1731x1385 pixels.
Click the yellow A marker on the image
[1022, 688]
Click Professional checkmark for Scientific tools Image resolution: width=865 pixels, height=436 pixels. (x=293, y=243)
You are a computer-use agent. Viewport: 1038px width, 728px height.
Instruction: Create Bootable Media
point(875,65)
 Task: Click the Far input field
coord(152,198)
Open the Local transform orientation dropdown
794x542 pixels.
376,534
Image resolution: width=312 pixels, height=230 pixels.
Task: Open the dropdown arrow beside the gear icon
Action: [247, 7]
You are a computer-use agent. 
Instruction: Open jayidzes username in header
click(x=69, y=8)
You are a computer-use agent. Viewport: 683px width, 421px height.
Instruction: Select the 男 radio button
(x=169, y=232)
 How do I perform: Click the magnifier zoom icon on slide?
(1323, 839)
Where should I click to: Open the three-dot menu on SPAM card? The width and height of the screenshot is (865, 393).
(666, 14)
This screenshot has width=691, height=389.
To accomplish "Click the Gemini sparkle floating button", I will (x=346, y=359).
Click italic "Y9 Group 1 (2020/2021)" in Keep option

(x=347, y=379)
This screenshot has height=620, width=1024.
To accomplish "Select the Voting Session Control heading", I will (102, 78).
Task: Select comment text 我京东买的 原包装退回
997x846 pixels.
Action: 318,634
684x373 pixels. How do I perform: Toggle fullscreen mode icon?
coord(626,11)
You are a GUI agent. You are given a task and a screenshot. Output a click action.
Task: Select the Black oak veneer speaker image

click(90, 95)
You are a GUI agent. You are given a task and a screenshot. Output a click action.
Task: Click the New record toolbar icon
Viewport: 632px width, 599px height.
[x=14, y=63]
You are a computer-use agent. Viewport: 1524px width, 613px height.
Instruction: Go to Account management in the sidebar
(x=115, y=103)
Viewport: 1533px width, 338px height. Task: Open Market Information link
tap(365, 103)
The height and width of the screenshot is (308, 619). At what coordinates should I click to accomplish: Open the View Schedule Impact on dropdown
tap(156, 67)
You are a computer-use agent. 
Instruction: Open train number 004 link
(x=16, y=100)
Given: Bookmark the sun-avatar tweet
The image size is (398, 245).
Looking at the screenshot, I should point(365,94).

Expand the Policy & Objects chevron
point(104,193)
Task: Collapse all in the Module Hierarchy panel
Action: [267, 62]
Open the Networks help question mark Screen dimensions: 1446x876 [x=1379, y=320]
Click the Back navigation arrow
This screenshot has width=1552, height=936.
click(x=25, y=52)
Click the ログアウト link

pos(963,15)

### Exercise details
Reproduce every one of the records above verbatim, keeping each line as it stands.

### Result of this task
1731x1385 pixels.
Click the yellow A marker on the image
[1022, 688]
Click Professional checkmark for Scientific tools Image resolution: width=865 pixels, height=436 pixels. (x=293, y=243)
You are a computer-use agent. Viewport: 1038px width, 728px height.
Instruction: Create Bootable Media
point(875,65)
 Task: Click the Far input field
coord(152,198)
Open the Local transform orientation dropdown
794x542 pixels.
376,534
Image resolution: width=312 pixels, height=230 pixels.
Task: Open the dropdown arrow beside the gear icon
Action: [247, 7]
You are a computer-use agent. 
Instruction: Open jayidzes username in header
click(x=69, y=8)
You are a computer-use agent. Viewport: 683px width, 421px height.
Instruction: Select the 男 radio button
(x=169, y=232)
 How do I perform: Click the magnifier zoom icon on slide?
(1323, 839)
Where should I click to: Open the three-dot menu on SPAM card? The width and height of the screenshot is (865, 393).
(666, 14)
This screenshot has width=691, height=389.
To accomplish "Click the Gemini sparkle floating button", I will (x=346, y=359).
Click italic "Y9 Group 1 (2020/2021)" in Keep option

(x=347, y=379)
This screenshot has height=620, width=1024.
To accomplish "Select the Voting Session Control heading", I will (102, 78).
Task: Select comment text 我京东买的 原包装退回
997x846 pixels.
Action: 318,634
684x373 pixels. How do I perform: Toggle fullscreen mode icon?
coord(626,11)
You are a GUI agent. You are given a task and a screenshot. Output a click action.
Task: Select the Black oak veneer speaker image

click(90, 95)
You are a GUI agent. You are given a task and a screenshot. Output a click action.
Task: Click the New record toolbar icon
Viewport: 632px width, 599px height.
[x=14, y=63]
You are a computer-use agent. Viewport: 1524px width, 613px height.
Instruction: Go to Account management in the sidebar
(x=115, y=103)
Viewport: 1533px width, 338px height. Task: Open Market Information link
tap(365, 103)
The height and width of the screenshot is (308, 619). At what coordinates should I click to accomplish: Open the View Schedule Impact on dropdown
tap(156, 67)
You are a computer-use agent. 
Instruction: Open train number 004 link
(x=16, y=100)
Given: Bookmark the sun-avatar tweet
The image size is (398, 245).
Looking at the screenshot, I should point(365,94).

Expand the Policy & Objects chevron
point(104,193)
Task: Collapse all in the Module Hierarchy panel
Action: [267, 62]
Open the Networks help question mark Screen dimensions: 1446x876 [x=1379, y=320]
Click the Back navigation arrow
This screenshot has width=1552, height=936.
click(x=25, y=52)
Click the ログアウト link

pos(963,15)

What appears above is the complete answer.